On the right side of the figure, a patient with a thin endometrium is illustrated who has had implantation failure. On the left side of the figure, different types of cell therapy, which lead to the thickness of the patient's endometrium and subsequently success in pregnancy, are shown

Platelet-rich plasma (PRP)

As an available option, autologous PRP has been prominent for its safety and has been employed since the 1970s. The safety of therapy through the infusion of PRP is attributed to the fact that it is prepared from autologous blood, which itself is obtained from a peripheral vein. More importantly, preparation procedures are painless for the patient, affordable, and convenient. Since PRP releases numerous chemokines, cytokines, and growth factors stored in the alpha granules of platelets, it is capable of improving tissue regeneration [19]. Processes affected by these molecules include angiogenesis, the remodeling of the extracellular matrix, as well as the differentiation, proliferation, and recruitment of stem cells [20]. Therefore, PRP is applicable in many regenerative medicine fields such as dermatology, ophthalmology, plastic surgery, and orthopedics for promoting tissue growth and repair [21,22,23].

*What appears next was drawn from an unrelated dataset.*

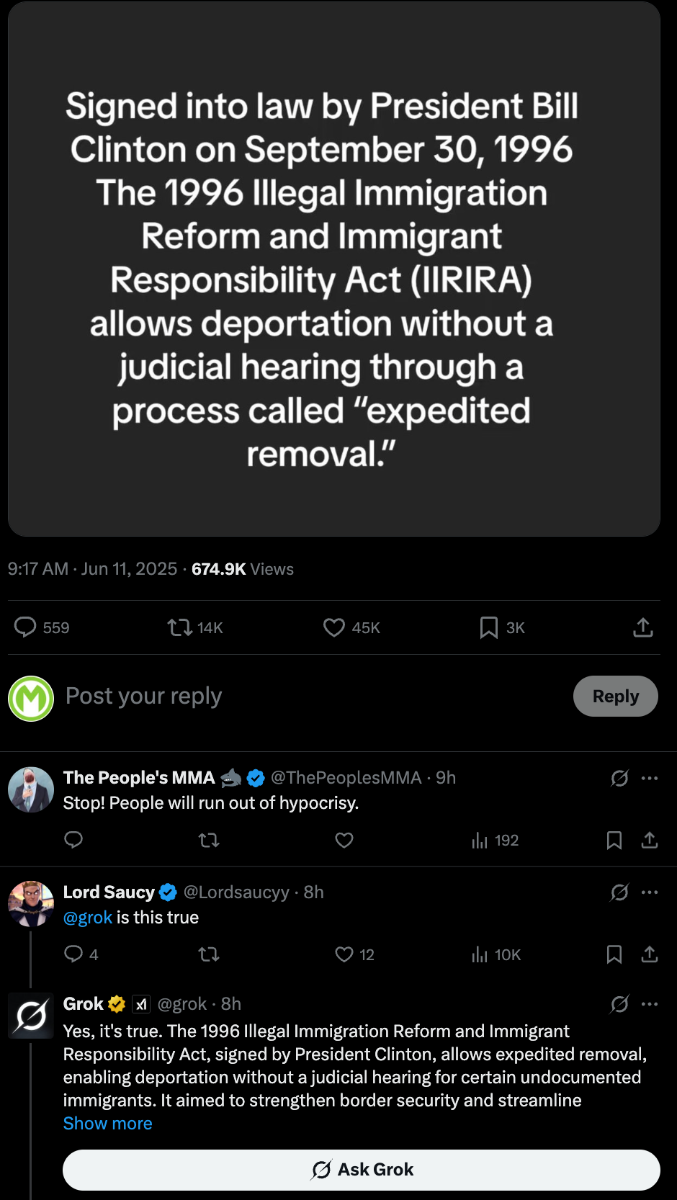Repost the main post with 14K reposts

However, immunogenic and transmission reactions could be prevented since PRP is derived from autologous blood. Moreover, PRP treatment is regarded as safe according to the results of the treatment of thousands of individuals with PRP following oral-maxillary surgery [24]. More precisely, infection and other adverse effects are reported to be rare in patients. Overall, there exist several factors that could potentially determine the success of this treatment, including the selection of patients and preparation of proper cell [25].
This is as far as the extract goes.